Aim: 

Thyroid hormone through its membrane receptor, the integrin aVb3, has been reported to be able to modulate the activity of growth factors. We studied glucose uptake in L-6 myoblasts in order to determine whether thyroid hormone modulates the activity of IGF-1, perhaps through crosstalk between the integrin and IGF-1R.

Methods: 

The carrier-mediated hexose uptake (cytochalasin B-inhibitable) was measured for 10 min at 37°C in Hepes-Buffered Saline by 10 mM 2-deoxy-[³H]-D-glucose, after 4 hours of serum depletion.

Results: 

IGF-1 activated glucose uptake in L-6 cells by a PI 3-K-dependent, that is, wortmannin-sensitive, mechanism. Thyroid hormones, 3,5,3'-triiodo-L-thyronine (T3; 1 nM) and L-thyroxine (T4; 100 nM) both stimulated glucose uptake.
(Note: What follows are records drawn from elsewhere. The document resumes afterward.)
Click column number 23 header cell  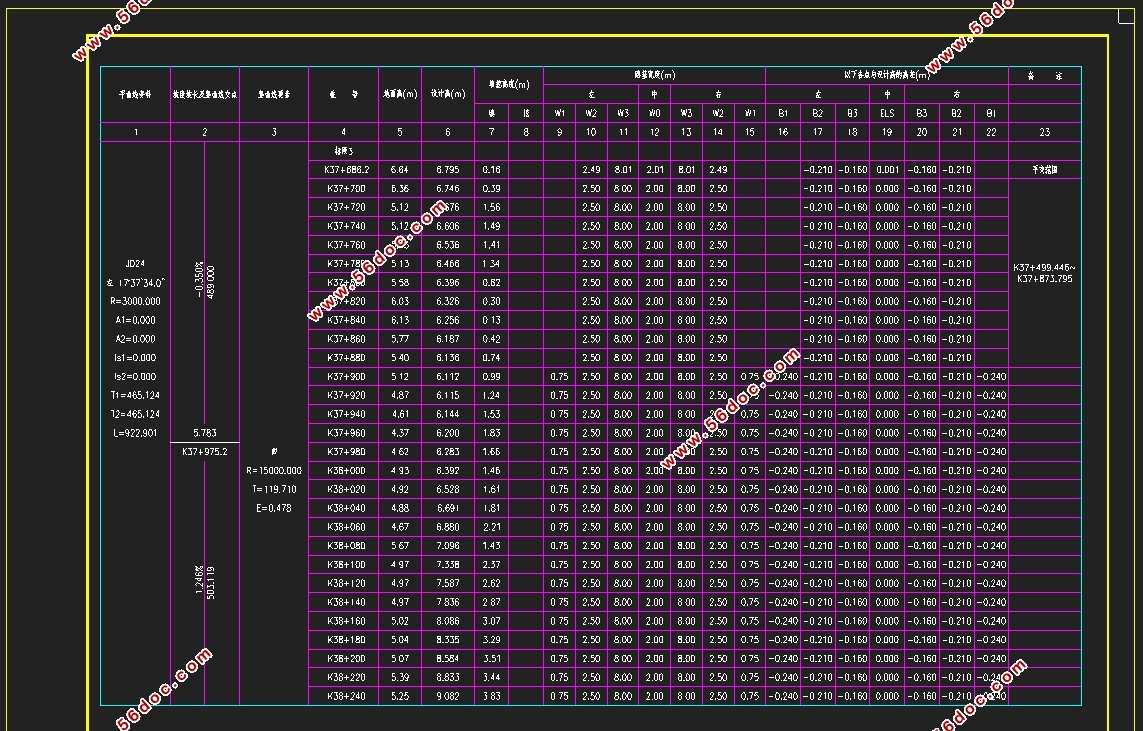click(x=1044, y=132)
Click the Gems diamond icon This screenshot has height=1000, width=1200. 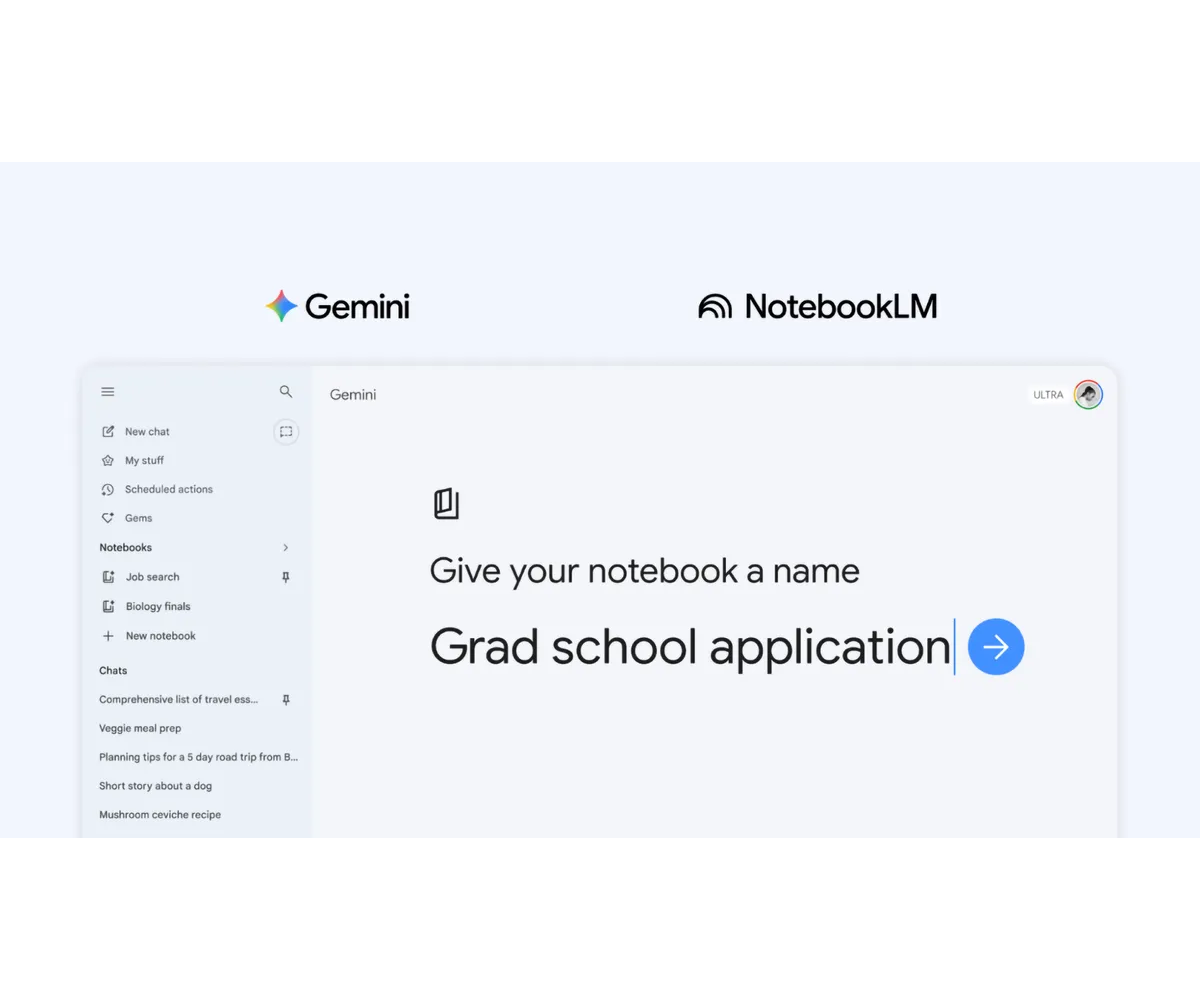[108, 518]
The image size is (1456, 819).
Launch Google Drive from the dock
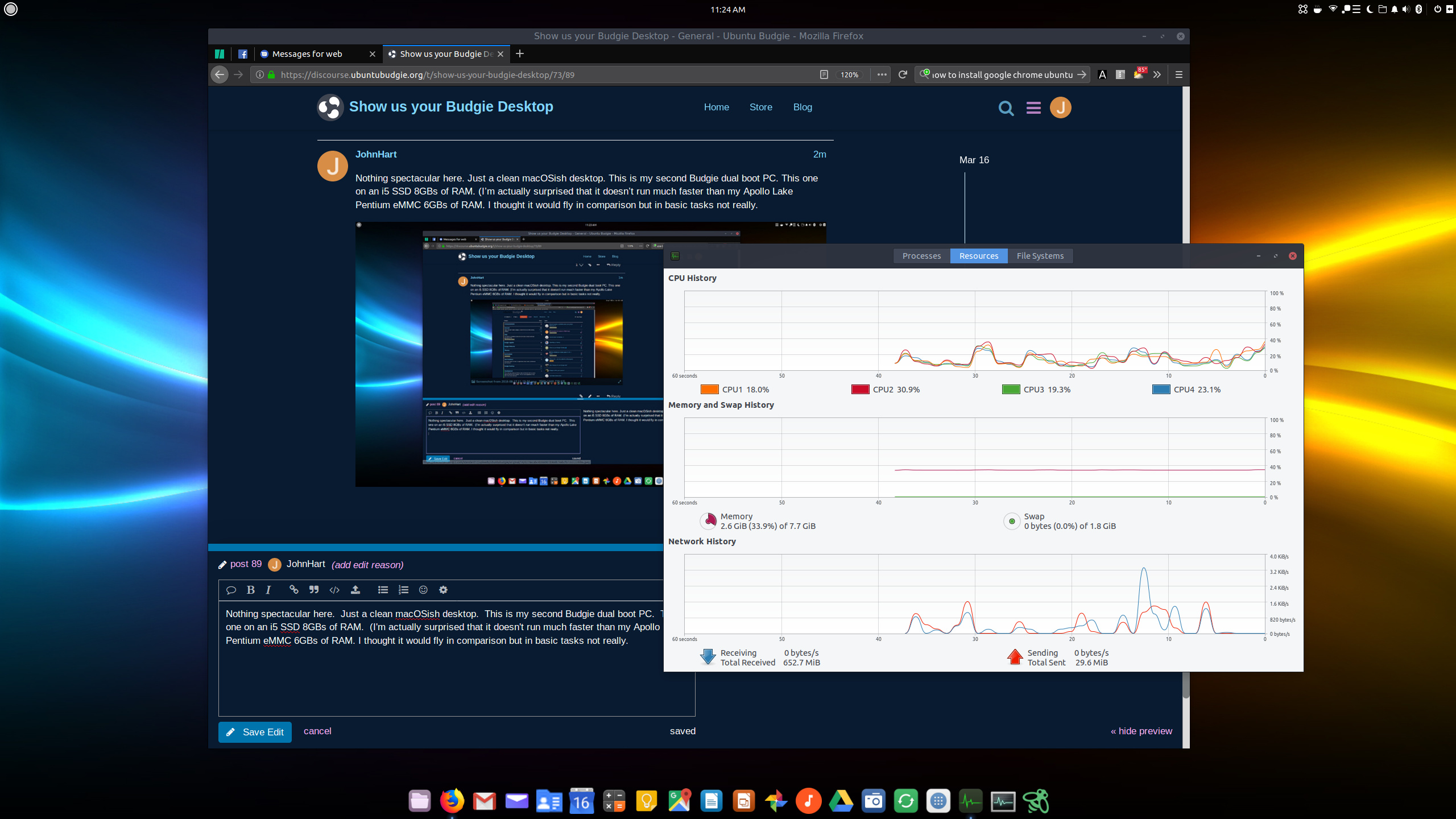(x=841, y=800)
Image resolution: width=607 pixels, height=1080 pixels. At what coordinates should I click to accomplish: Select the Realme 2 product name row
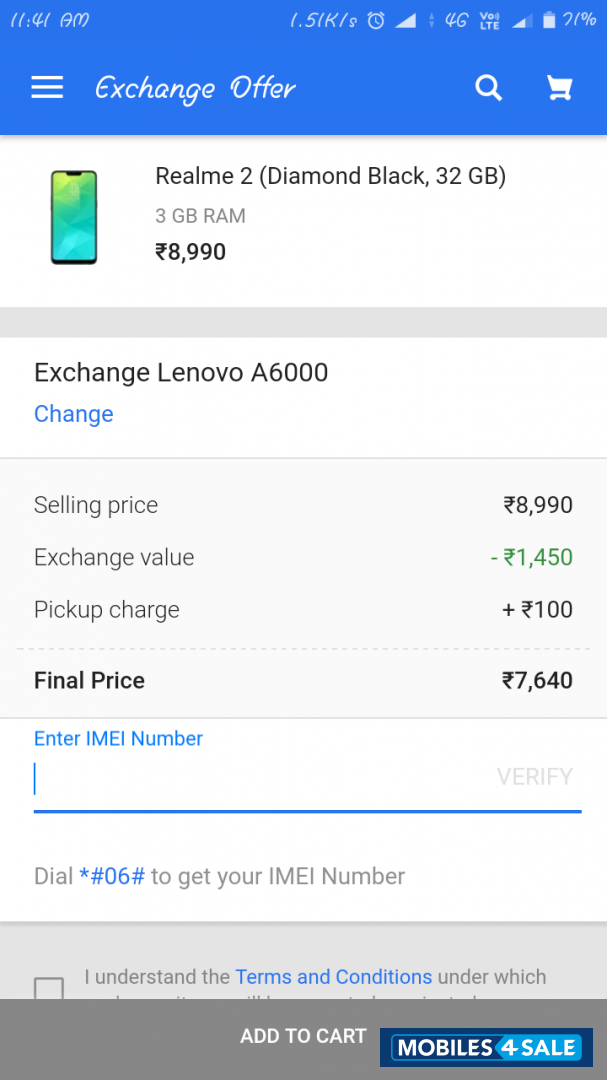330,176
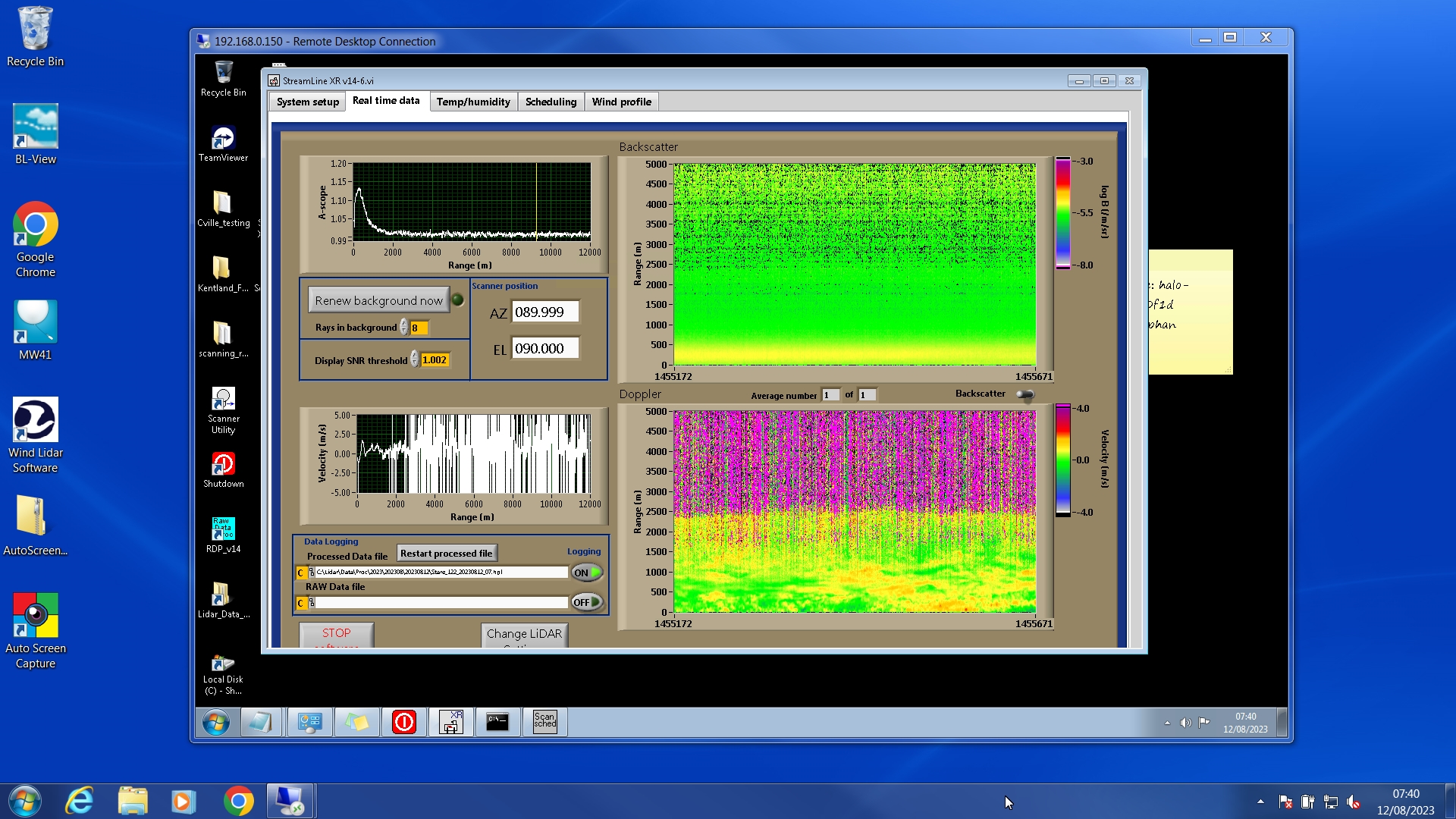Click the Backscatter color scale bar
Image resolution: width=1456 pixels, height=819 pixels.
coord(1062,212)
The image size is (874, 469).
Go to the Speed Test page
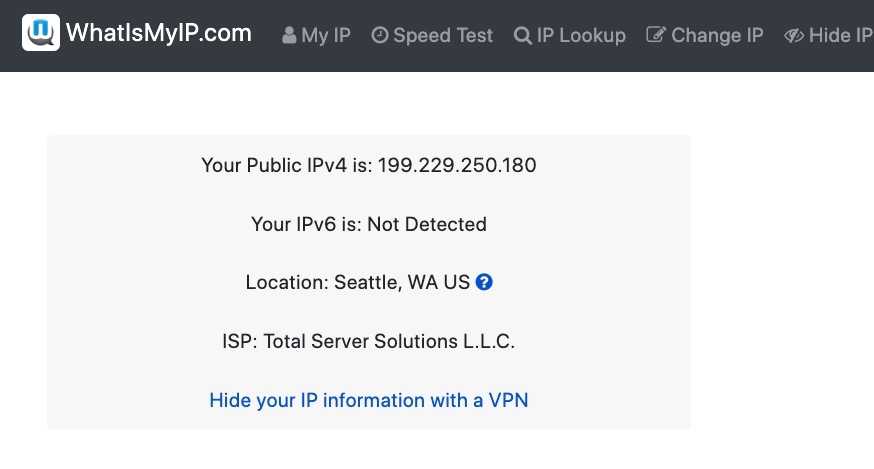click(443, 36)
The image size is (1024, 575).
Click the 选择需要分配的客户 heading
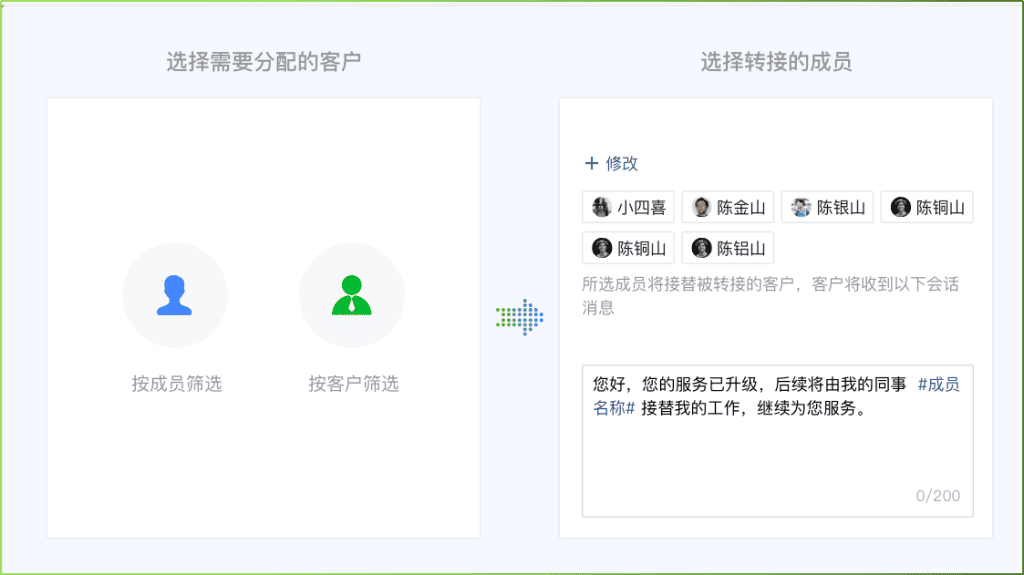[263, 62]
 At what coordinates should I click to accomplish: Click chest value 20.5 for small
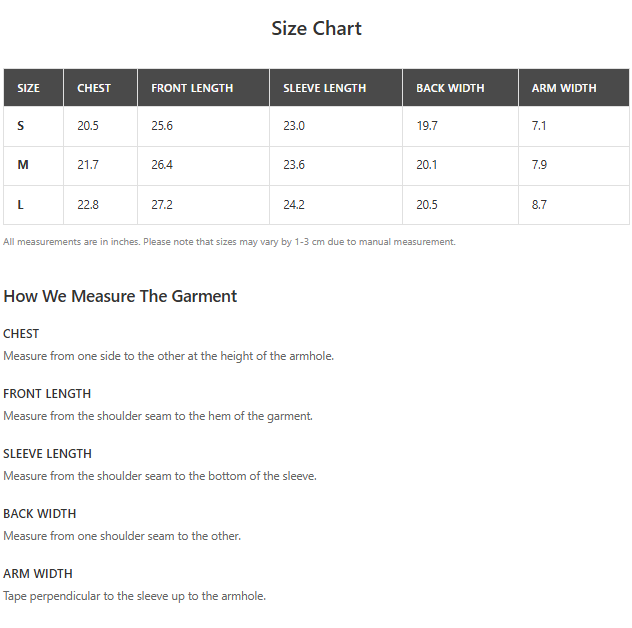(x=88, y=126)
In the presence of IGF-1, however, T3 and T4 inhibited the IGF-1 effect on glucose uptake by a pathway that was RGD-sensitive, suggesting the involvement of the cell surface receptor for thyroid hormone at the RGD (Arg-Gly-Asp) recognition site on integrin alphaVbeta3 in iodothyronine action on the effect of IGF-1. Echistatin, an RGD-sequence-containing inhibitor of integrins, blocked IGF-1 action on glucose uptake in L6 cells.

Conclusions: 

There are two modes of crosstalk between the integrin receptor for thyroid hormone on integrin alphaVbeta3 and the IGF-1 receptor. One level of crosstalk allows T3 and T4 to modulate IGF-1 action and requires PI 3-K activation. Another mode of crosstalk between the integrin and IGF-1R is thyroid hormone-independent and echistatin-sensitive.